Зимой он вернулся в Кобылинку. Приказал не топить в доме печей. Спал на верстаке в овчинном тулупе и валенках, вставал в кромешную тьму и шел работать: ругаться, строить, вникать, рубить… Рубить топором заледенелые сучья — с ожесточением, с яростью в сердце: проклята… проклята… «Проклята будь ты, судьба, в делах твоих!»
23
Динабург — современный Даугавпилс в Латвии, Вилькомир — современный Укмерге в Литве. (Прим. ред.)
Одиночество в 1860-х годах стало его религией. Свою замкнутость, уединенность он ревностно оберегал, даже будучи видным промышленником и помещиком. «От земской деятельности, службы по выборам, уездной жизни, — вспоминает тульский помещик Александр Рембелинский, — он уклонялся совершенно и никакого участия в них не принимал».
Он вообще уклонялся от всякой общественной жизни отечества. В газетах предпочитал читать коммерческие новости и объявления. В споры о крестьянском вопросе, который бурно обсуждала тогда вся Россия, вникать не хотел. «России предстоят смуты и тяготы великие, — писал он в 1861 году, — кто молод, тот пусть едет в бурю, а кто уже изведал ветров, тот правит свое судно к пристани».
Его пристанью была родовая Кобылинка. И здесь, среди тульских полей и лесов, в самом сердце России, он был иностранцем, «истым европейцем», как говорил о нем его сосед Александр Ергольский. Из своего имения он чаще выезжал за границу, чем в Тулу, Москву или Петербург.

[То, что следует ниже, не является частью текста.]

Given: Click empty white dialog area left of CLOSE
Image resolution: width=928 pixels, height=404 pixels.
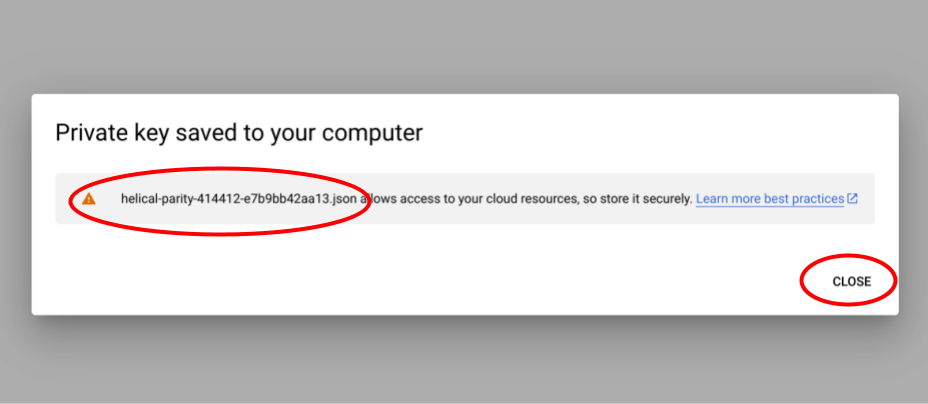Looking at the screenshot, I should [500, 281].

После смерти Мари он долго не мог прийти в себя и почти готов был уверовать, что ему суждено весь свой век прожить в одиночестве. Но жажда жизни была в нем неистребима. И эта жажда побуждала его тягаться со своей странной судьбой, которая одаряла его удачей во всяком начатом деле, но отказывала в самом желанном — в семейном очаге, в продолжении «могучего рода» Кобылиных.
И он тягался.
В 1867 году Александр Васильевич женился во второй раз. В начале октября он приехал в Россию из Англии с 25-летней супругой, англичанкой Эмилией Смит. Это была энергичная, деятельная и хозяйственная женщина. Она мастерски играла на рояле и пела чистым и громким голосом, была отличной наездницей, прекрасно фехтовала, метко стреляла из ружья. Она была несколько грубовата — не так деликатна и скромна, как Мари, не так нежна, как Луиза; курила сигары, пила вино, любила верховую охоту и многими привычками напоминала Александру Васильевичу его мать, скончавшуюся в июле 1862 года.